Mothers' Day was first marked in Israel in 1947 at the initiative of the Ezra organization for assisting women in childbirth, which was headed by Rebbetzin Sarah Herzog, wife of then Chief Rabbi Isaac Herzog and founder of World Emunah. The date chosen for it was the date on which Zionist leader Henrietta Szold passed away. Szold had no children of her own but was active in bringing children from the Diaspora to the Land of Israel and was known as "the mother of the Children's Aliyah."
In the 1980s, feminists decided to rename the day Family Day. Arguably, the day has lost much of its emotional content under its new heading.

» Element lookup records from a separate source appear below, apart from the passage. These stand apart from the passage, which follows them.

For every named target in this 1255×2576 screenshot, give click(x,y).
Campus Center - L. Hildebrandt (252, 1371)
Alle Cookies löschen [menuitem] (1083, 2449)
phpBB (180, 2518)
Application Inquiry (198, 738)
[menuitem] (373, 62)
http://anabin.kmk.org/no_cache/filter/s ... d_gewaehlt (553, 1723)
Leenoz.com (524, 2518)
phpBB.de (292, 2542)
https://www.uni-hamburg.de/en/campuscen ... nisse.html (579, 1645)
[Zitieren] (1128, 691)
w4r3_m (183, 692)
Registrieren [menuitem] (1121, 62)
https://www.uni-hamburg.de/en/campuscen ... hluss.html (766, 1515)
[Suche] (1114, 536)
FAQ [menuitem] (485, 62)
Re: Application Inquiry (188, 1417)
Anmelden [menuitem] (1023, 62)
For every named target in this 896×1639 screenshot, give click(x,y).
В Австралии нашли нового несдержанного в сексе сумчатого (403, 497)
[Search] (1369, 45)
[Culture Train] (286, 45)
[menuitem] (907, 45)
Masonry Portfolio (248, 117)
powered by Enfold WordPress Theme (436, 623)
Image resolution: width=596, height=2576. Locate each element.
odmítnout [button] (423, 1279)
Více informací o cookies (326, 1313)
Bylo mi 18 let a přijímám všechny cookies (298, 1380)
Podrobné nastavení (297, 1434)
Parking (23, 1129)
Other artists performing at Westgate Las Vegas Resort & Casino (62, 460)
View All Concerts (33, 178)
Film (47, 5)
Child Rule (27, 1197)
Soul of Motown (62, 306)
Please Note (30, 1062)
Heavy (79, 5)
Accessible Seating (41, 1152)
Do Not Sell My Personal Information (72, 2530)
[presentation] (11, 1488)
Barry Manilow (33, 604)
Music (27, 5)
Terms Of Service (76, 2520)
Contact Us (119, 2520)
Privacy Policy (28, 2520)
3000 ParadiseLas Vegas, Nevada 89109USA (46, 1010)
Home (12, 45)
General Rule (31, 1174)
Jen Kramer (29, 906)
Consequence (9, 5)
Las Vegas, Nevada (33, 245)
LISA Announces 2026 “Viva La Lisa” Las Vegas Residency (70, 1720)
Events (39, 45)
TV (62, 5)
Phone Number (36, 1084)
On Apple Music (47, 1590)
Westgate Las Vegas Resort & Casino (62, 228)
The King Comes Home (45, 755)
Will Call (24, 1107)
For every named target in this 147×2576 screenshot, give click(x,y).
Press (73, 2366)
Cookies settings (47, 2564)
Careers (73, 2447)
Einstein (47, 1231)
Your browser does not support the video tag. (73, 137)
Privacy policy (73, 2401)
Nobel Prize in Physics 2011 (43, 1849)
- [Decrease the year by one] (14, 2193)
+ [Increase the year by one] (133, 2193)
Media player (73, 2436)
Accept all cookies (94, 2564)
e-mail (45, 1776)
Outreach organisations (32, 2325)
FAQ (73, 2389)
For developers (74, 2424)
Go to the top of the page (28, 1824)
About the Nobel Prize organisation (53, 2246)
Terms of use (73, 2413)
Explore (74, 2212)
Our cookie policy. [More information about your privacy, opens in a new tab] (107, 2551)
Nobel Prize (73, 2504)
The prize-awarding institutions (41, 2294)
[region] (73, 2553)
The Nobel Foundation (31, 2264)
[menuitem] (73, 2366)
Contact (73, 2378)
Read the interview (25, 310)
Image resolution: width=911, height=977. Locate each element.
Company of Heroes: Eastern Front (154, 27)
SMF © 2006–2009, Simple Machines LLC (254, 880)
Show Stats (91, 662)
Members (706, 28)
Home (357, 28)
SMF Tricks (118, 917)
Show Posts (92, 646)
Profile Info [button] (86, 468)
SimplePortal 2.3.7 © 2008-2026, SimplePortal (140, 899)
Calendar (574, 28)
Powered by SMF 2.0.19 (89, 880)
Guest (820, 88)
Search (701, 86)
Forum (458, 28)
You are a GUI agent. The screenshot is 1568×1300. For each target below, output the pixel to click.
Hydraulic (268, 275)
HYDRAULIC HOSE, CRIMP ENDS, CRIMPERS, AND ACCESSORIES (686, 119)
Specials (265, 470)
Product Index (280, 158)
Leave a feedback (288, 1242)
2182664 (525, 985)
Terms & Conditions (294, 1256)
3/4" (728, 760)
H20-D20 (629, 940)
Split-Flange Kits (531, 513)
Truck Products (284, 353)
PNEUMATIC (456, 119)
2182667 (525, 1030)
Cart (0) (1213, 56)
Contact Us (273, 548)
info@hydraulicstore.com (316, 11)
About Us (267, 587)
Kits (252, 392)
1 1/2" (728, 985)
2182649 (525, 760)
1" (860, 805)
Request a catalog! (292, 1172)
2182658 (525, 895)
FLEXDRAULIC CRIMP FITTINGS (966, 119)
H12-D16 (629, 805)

Two other days related to women are now marked in Israel. The first is International Women's Day, on March 8, which was originally adopted by communists in 1911 and became a Soviet holiday under Lenin. The day imparted anti-family messages to women and encouraged them to leave their traditional lifestyles and work outside the home. In later decades, faced with a huge population of homeless children, the Soviets under Stalin gradually adopted a more pro-family policy. The anti-family propaganda on International Women's Day was toned down accordingly and it became a day on which husbands give their wives flowers.
Israel's women's organizations tale advantage of the day to convey messages about violence against women, wage gaps etc, with some more radical feminist groups, heavily financed and influenced by the New Israel Fund, taking those messages to extremes.
Another day that has been introduced into Israel's public sphere is the International Day for Elimination of Violence against Women, set at November 25 by the United Nations in a 1999 resolution. Although violence against women is a real issue, the radical groups convey similarly militant views that are perceived by many as anti-male.
In the U.S., too, there has been feminist pressure to transform the romantic Valentine's Day into the militant V-Day. The main figure behind this initiative is playwright Eve Ensler, and according to its organizers, the "V" in V-Day stands for the word "violence."